One 36-team league to replace current eight groups of four
Each team to play 10 matches - five home, five away - in a seeded 'Swiss system'
The top eight to automatically qualify for the last 16 knockouts, places nine to 24 to play off for the remaining eight slots
“We seem to be expected to accept these proposals because they are not as bad as they could have been and, whilst I congratulate particularly this body in working to remove many of the excesses, I can’t quite buy into that thinking that we should be ever so grateful that it’s only an extra 100 games,” he said.
“This would have a quite devastating effect on domestic competition in England. This proposal will probably see the end of the League Cup in its entirety or reduced to some kind of youth competition.”
UEFA controversially proposes to grant two of the extra four places in the new-look Champions League group phase to clubs based on historical co-efficient. This would effectively provide a safety net to big clubs in the event of a poor domestic season, as long as they have done enough to qualify for either the Europa League or the Europa Conference League.
Parish added: “The creep is never-ending.
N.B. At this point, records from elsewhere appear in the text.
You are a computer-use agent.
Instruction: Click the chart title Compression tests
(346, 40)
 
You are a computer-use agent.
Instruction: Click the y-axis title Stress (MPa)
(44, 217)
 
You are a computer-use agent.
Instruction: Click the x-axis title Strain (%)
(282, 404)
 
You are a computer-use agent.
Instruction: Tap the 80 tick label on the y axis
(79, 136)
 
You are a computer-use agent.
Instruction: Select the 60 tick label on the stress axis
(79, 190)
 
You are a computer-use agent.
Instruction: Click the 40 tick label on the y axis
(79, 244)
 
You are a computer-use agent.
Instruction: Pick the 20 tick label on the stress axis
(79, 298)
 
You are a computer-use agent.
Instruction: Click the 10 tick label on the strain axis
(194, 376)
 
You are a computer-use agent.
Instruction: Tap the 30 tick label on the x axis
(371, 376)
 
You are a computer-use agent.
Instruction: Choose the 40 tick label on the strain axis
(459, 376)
We are seeing with the co-efficient and the calendar principles that are being attempted to be ingrained so that next time things can be changed even more and domestic competition in the end takes a secondary seat to a European super league.
“With the assault on the calendar we are talking about a transfer of value from domestic leagues to European competition and I think it’s very concerning.”
UEFA president Aleksander Ceferin said last year it would be “better for everyone” if the League Cup was scrapped, while European Club Association chairman Andrea Agnelli suggested earlier this week that one way to avoid calendar congestion was for 20-team leagues such as the Premier League to reduce in size.
Parry said the proposals posed a “major threat” to the League Cup, and by extension to EFL clubs who he estimated would lose out on a third of current revenue if the competition was substantially altered.
UEFA proposes that the four extra rounds in the Champions League occupy ‘exclusive’ midweek slots in addition to those currently held, something Parry also took exception to.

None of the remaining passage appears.